Detailed description
This is a phase 1 study looking at anti-PD-1 Neoadjuvant therapy in Basal cell carcinoma in participants with locoregionally advanced, but resectable basal cell carcinoma of the head and neck. Participants will undergo fine cut CT imaging (head and neck) and treatment with the study drug pembrolizumab. The primary objective of this study is to evaluate pathologic response to pre-operative treatment of pembrolizumab in the study group. Secondary objectives of this study include assessing safety of the intervention, and assessing phenotyping immune infiltrates in non-pathology complete responders (pCRs), as well as assessment of changes to the systemic immune system (e.g. peripheral blood lymphocytes (PBLs)) in pCRs vs partial responders (pPR) vs non responders. The exploratory objective will include assessing one-year recurrence rates after completion of NeoAdjuvant-Adjuvant therapy.
Conditions
Interventions
| Type | Name | Description |
|---|---|---|
| DRUG | Pembrolizumab | Post Fine-cut CT: 4 doses of pembrolizumab (200mg) IV q 3 weeks.

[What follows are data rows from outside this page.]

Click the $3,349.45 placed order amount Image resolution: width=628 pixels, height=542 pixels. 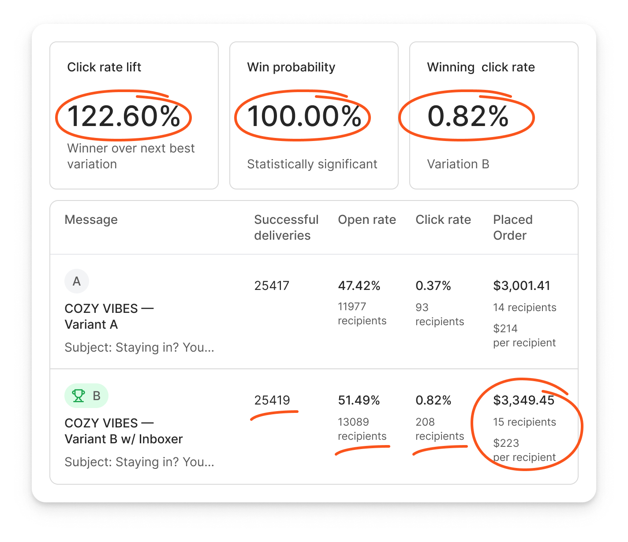(523, 400)
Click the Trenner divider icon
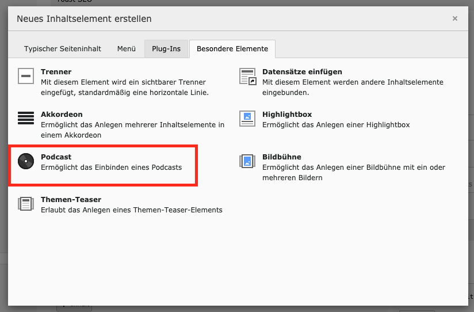This screenshot has width=474, height=312. coord(26,76)

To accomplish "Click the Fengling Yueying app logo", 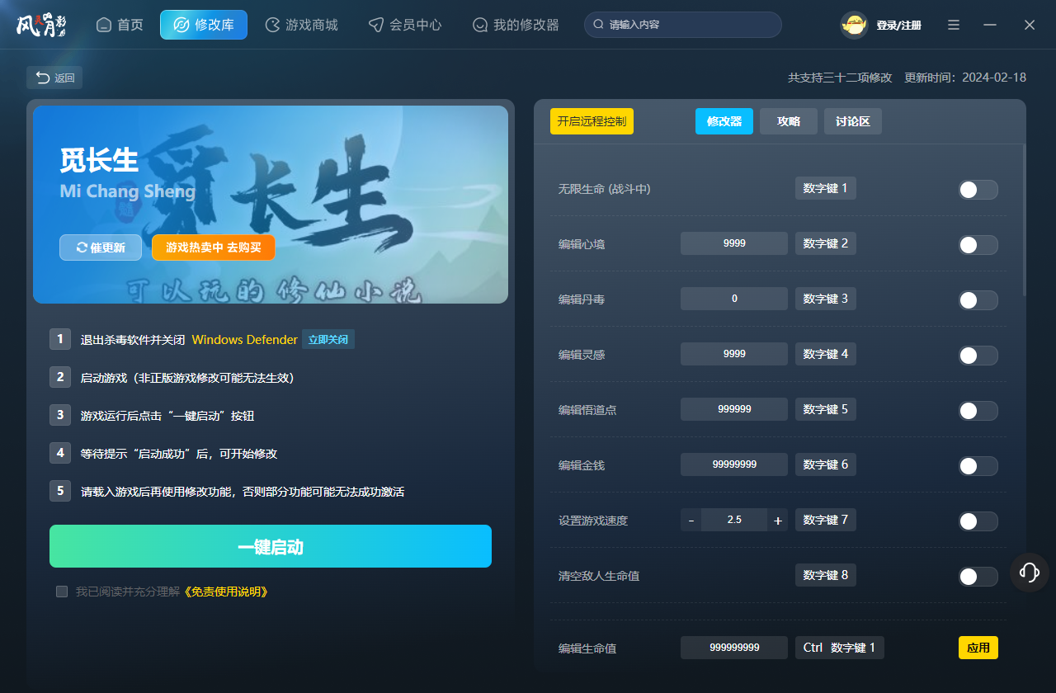I will click(x=41, y=25).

Post standard resection and reconstruction: 1 year of pembrolizumab (200mg) q 3 weeks (another 13 doses, thus 17 doses total) |
| OTHER | Tissue collection | Non-marginal tissue as well as pre-op biopsy tissue to be stored |
Timeline
- Start date
- 2020-08-04
- Primary completion
- 2024-07-23
- Completion
- 2025-06-25
- First posted
- 2020-03-26
- Last updated
- 2025-10-24
Locations
1 site across 1 country: United States
Regulatory
- FDA-regulated drug study
Source: ClinicalTrials.gov record NCT04323202. Inclusion in this directory is not an endorsement.